Data entries:
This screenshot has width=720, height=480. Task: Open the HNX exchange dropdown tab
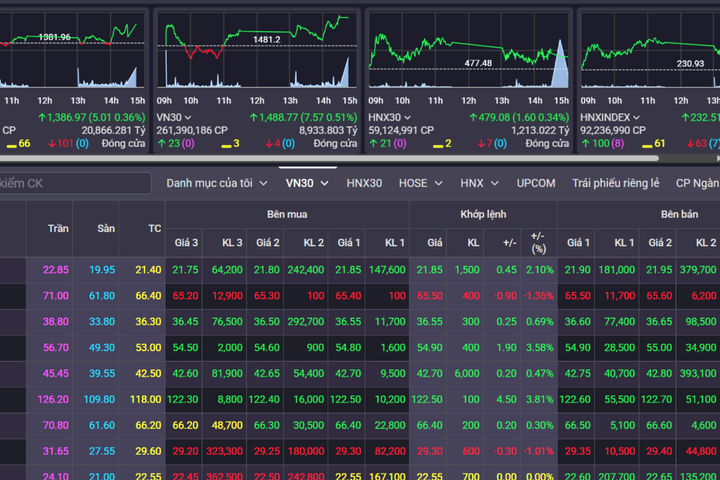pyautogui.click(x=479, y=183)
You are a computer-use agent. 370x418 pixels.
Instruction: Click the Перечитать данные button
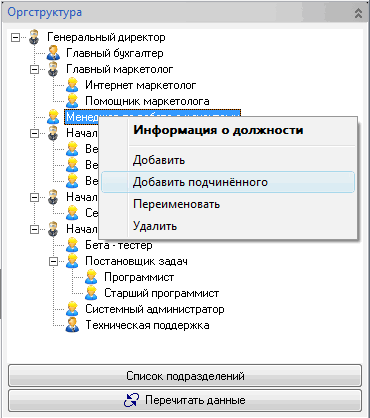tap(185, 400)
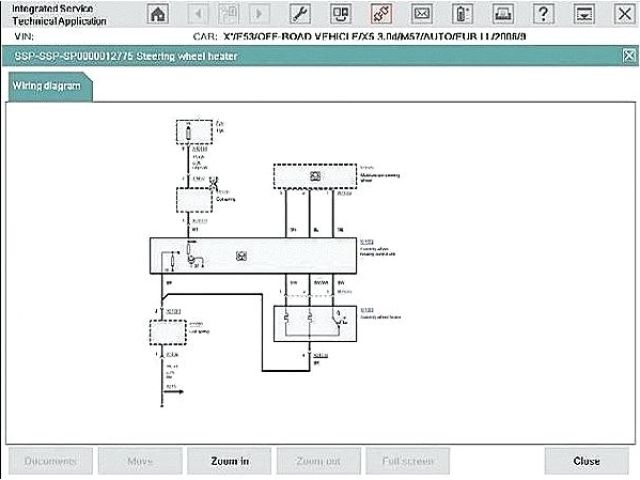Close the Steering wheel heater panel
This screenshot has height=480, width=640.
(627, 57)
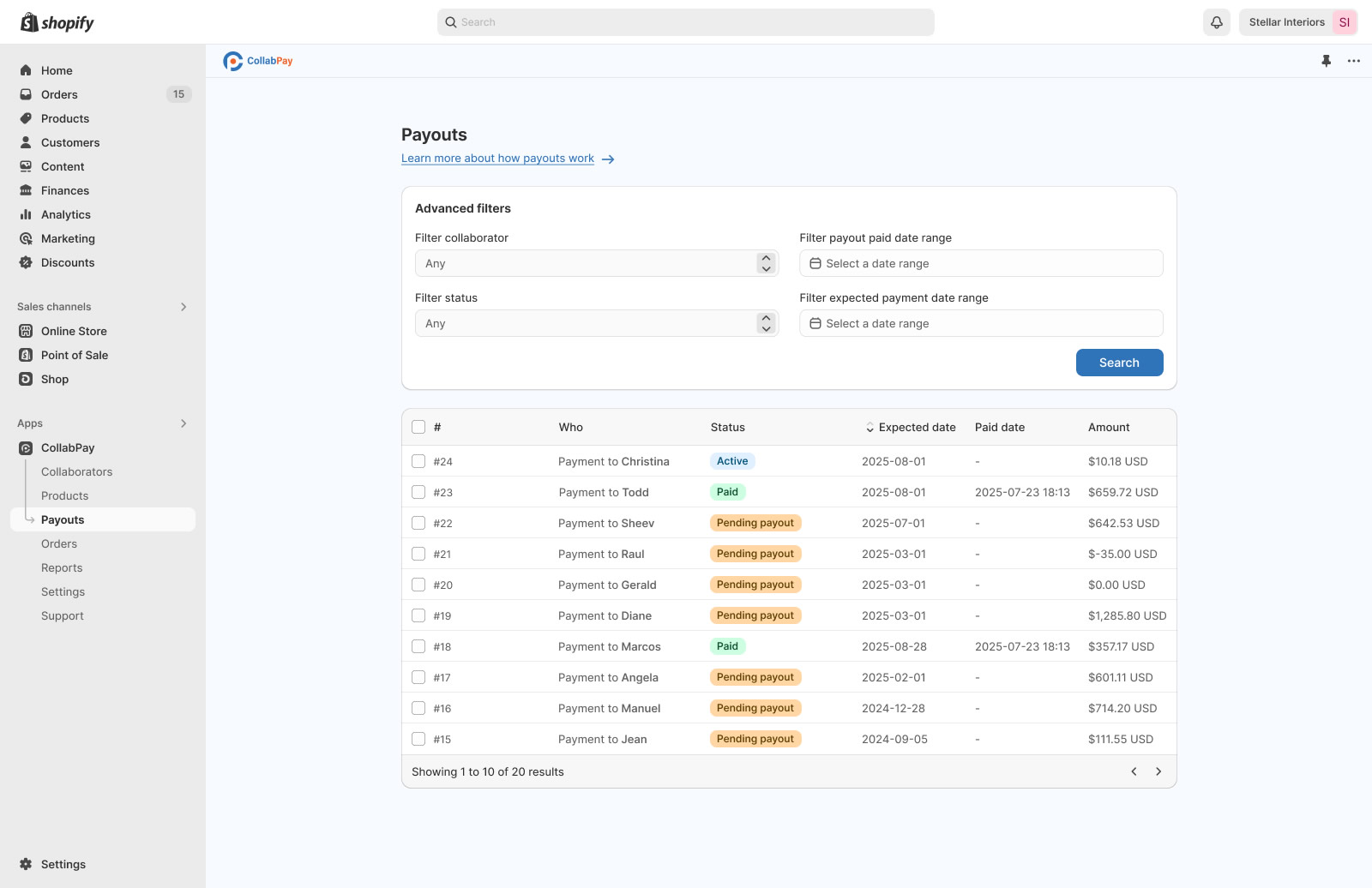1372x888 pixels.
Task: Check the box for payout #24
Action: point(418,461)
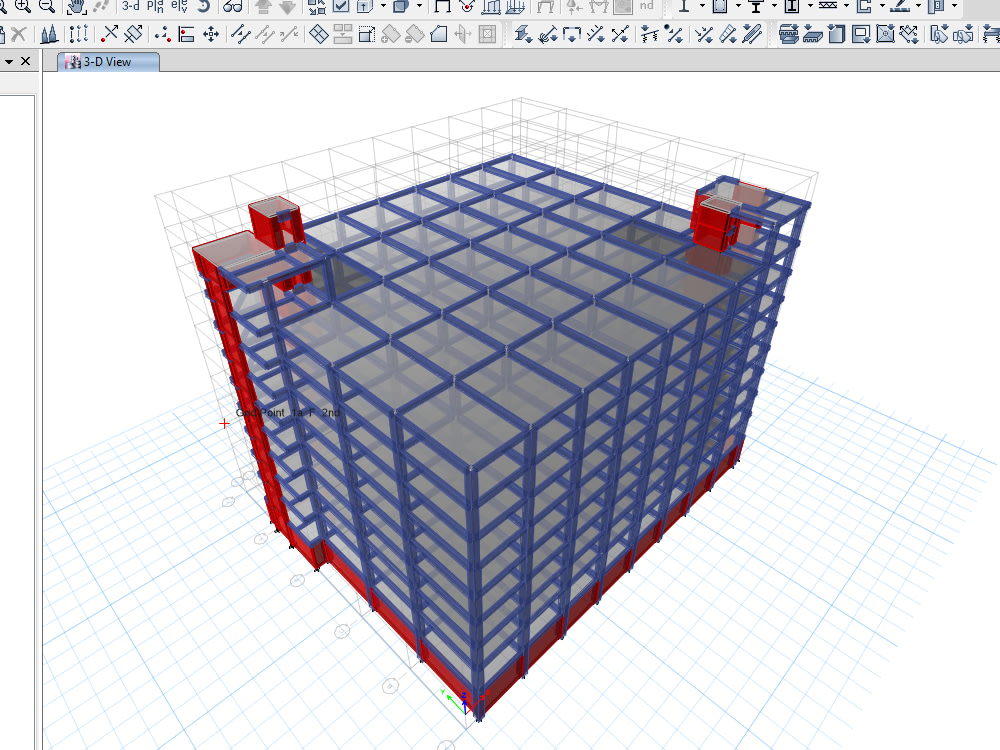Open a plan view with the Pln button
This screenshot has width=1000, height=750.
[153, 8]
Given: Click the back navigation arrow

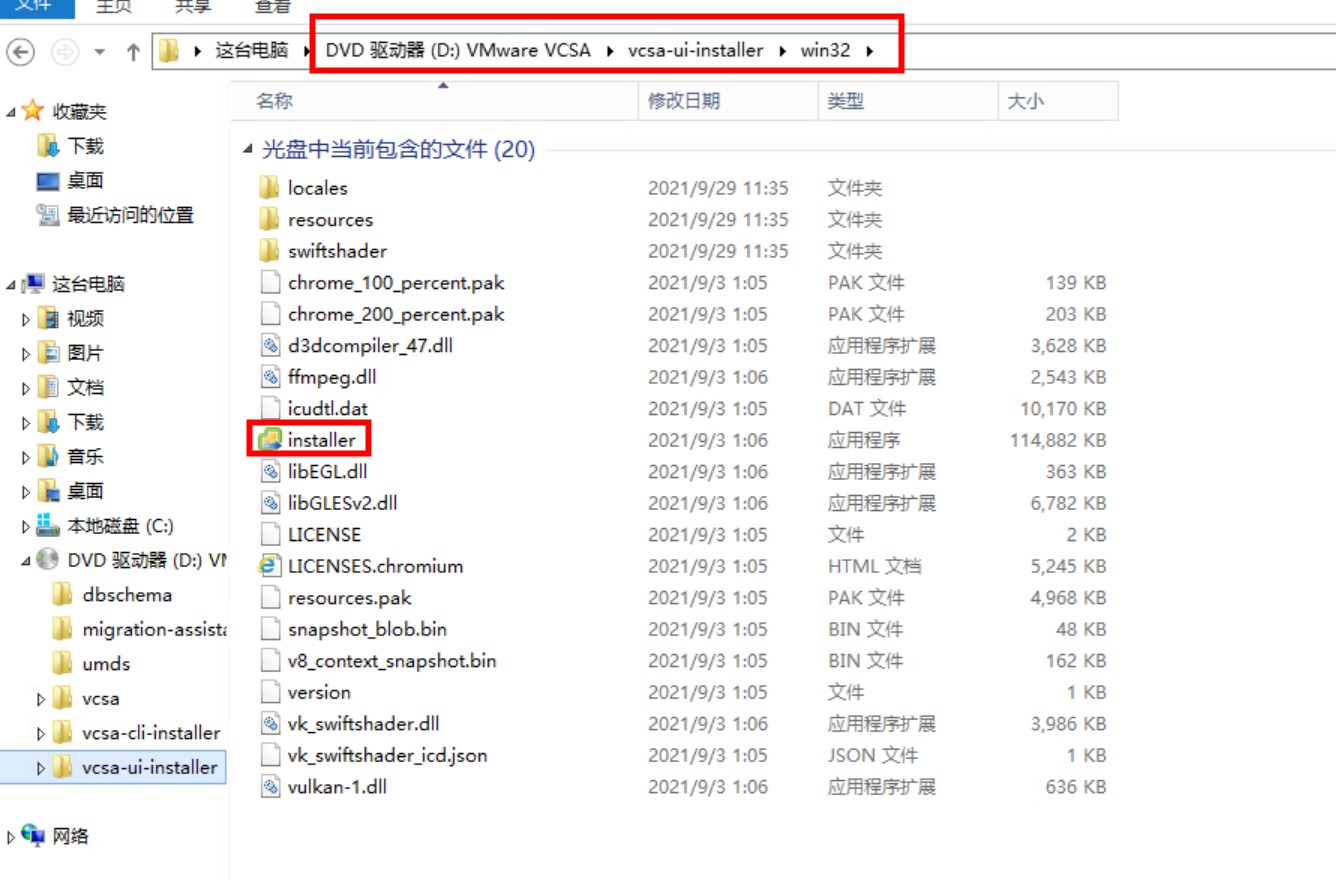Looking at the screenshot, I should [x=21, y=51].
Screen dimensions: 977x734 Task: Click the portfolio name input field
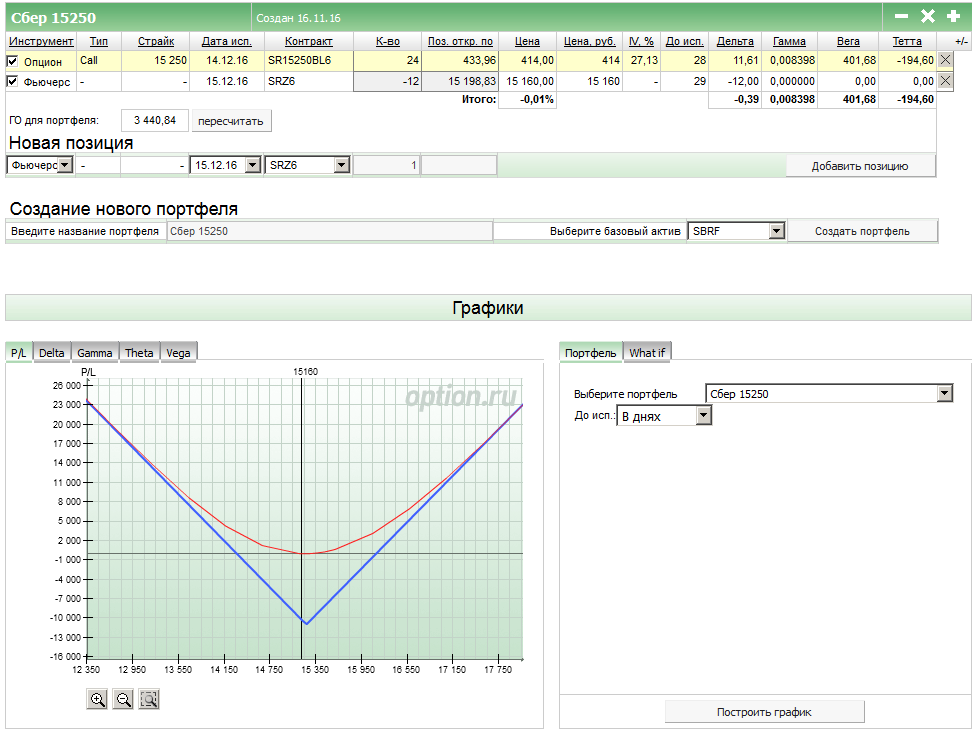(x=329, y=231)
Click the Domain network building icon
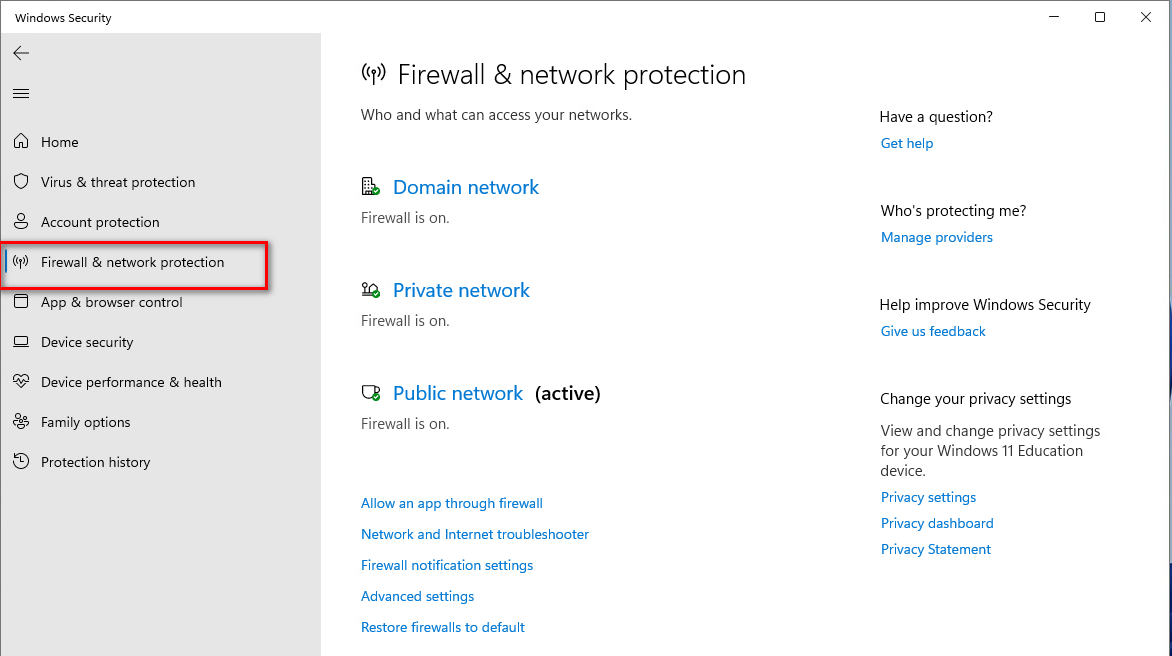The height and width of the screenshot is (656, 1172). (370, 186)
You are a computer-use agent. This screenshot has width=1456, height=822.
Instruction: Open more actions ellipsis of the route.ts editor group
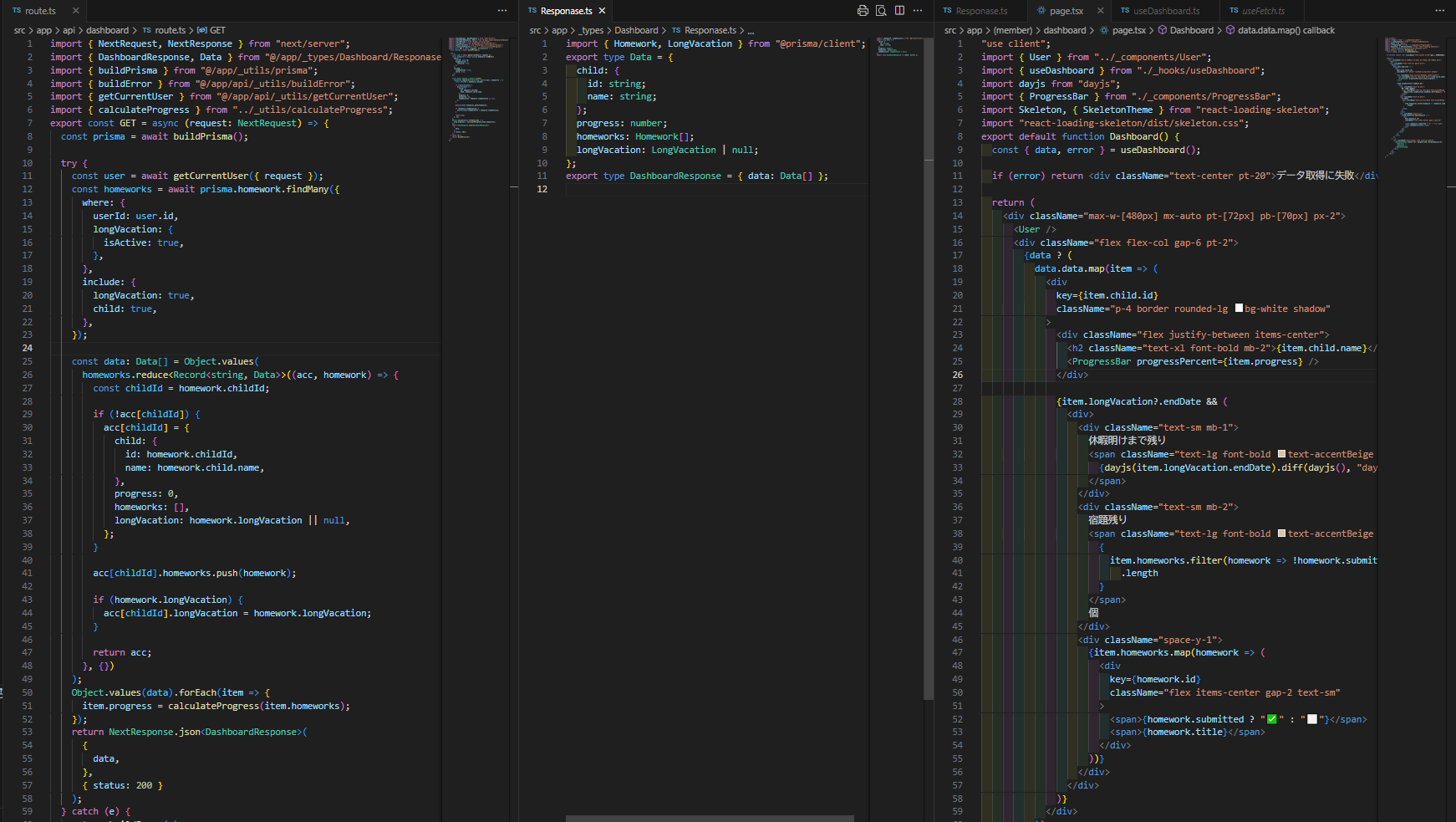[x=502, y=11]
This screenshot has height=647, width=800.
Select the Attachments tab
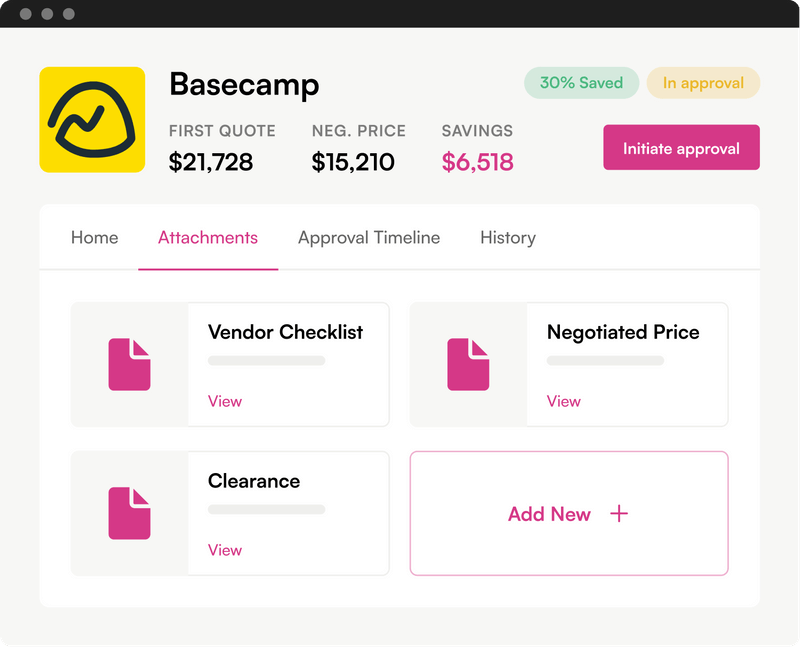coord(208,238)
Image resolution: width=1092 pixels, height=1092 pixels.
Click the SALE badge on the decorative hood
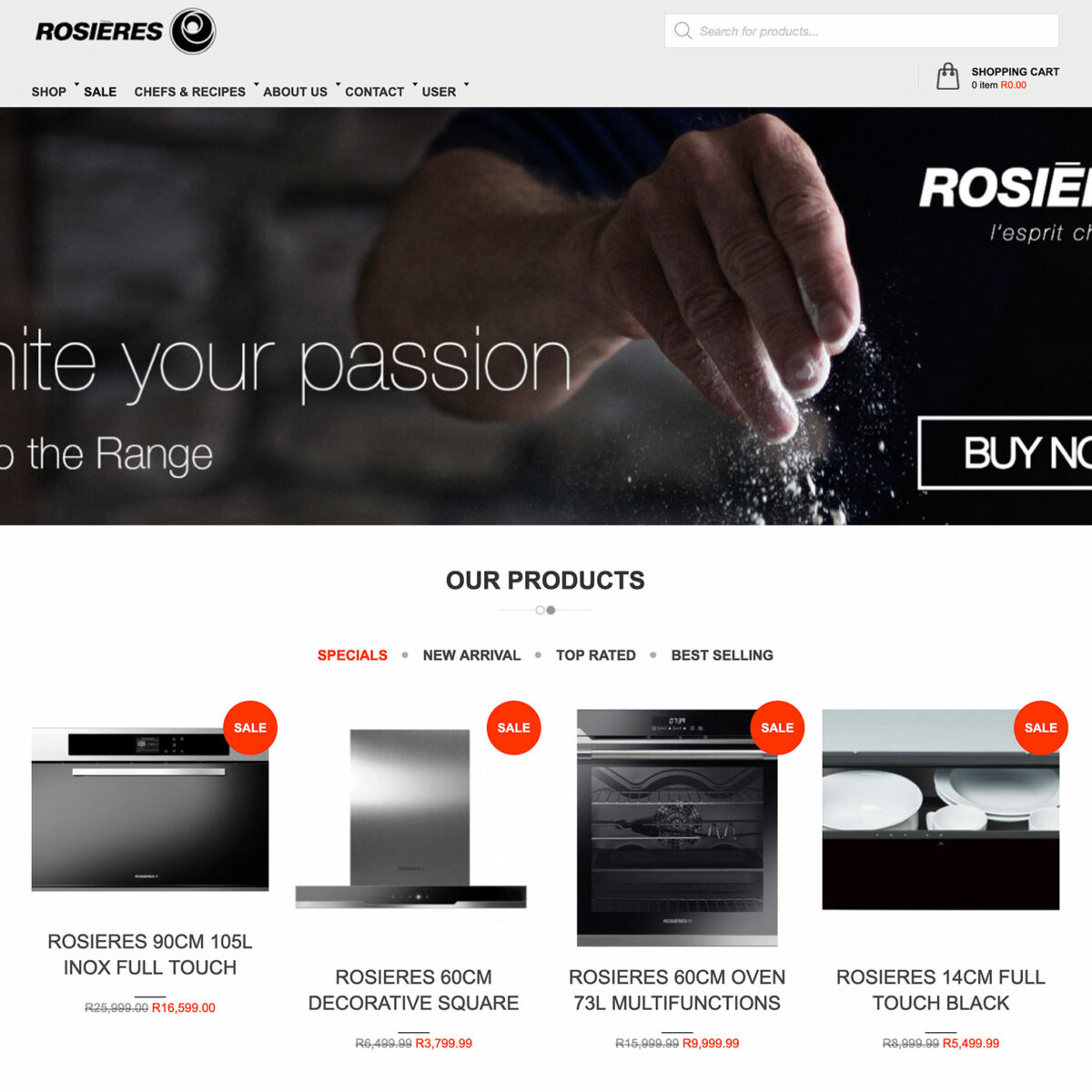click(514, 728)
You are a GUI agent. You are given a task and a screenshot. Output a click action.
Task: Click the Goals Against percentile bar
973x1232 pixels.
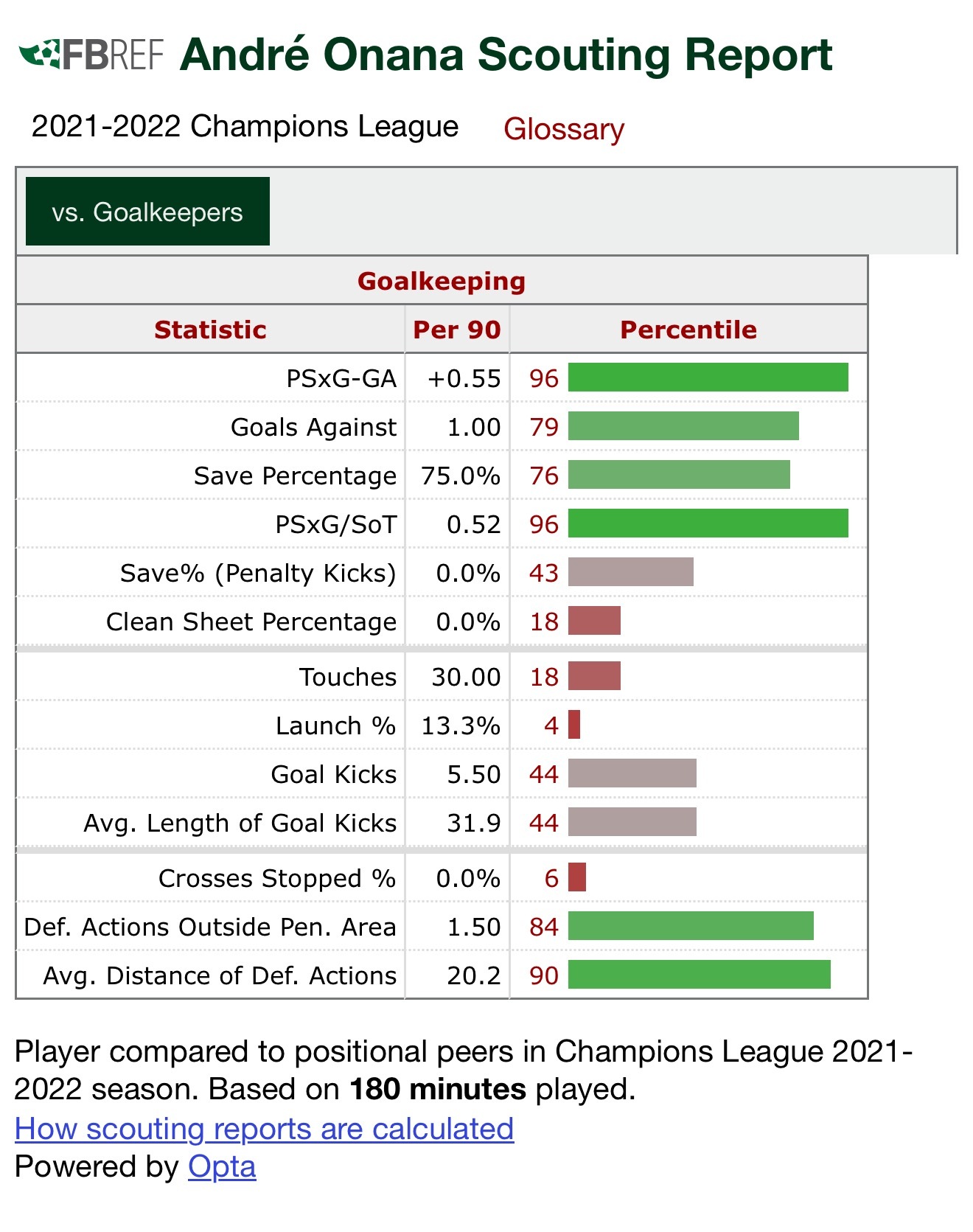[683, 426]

• [EXERCISE INSTRUCTIONS]: Write each entry again exactly, minus any images.

• [SOLVED PROBLEM]:
This screenshot has width=720, height=480. Task: Open the HNX exchange dropdown tab
pyautogui.click(x=479, y=183)
You are a computer-use agent. 370x418 pixels.
Instruction: Click the Перечитать данные button
tap(185, 400)
Close the Steering wheel heater panel
This screenshot has height=480, width=640.
(627, 57)
1372x888 pixels.
Task: Check the box for payout #24
Action: point(418,461)
Open a plan view with the Pln button
This screenshot has width=1000, height=750.
[153, 8]
Given: Click the back navigation arrow

Looking at the screenshot, I should [x=21, y=51].
Screen dimensions: 977x734 Task: Click the portfolio name input field
(x=329, y=231)
Click the Domain network building icon
The height and width of the screenshot is (656, 1172). (370, 186)
You are a computer-use agent. This screenshot has width=1456, height=822.
Instruction: Open more actions ellipsis of the route.ts editor group
[x=502, y=11]
This screenshot has height=647, width=800.
Select the Attachments tab
coord(208,238)
Image resolution: width=1092 pixels, height=1092 pixels.
Click the SALE badge on the decorative hood
click(514, 728)
You are a GUI agent. You are given a task and a screenshot. Output a click action.
Task: Click the Goals Against percentile bar
973x1232 pixels.
[683, 426]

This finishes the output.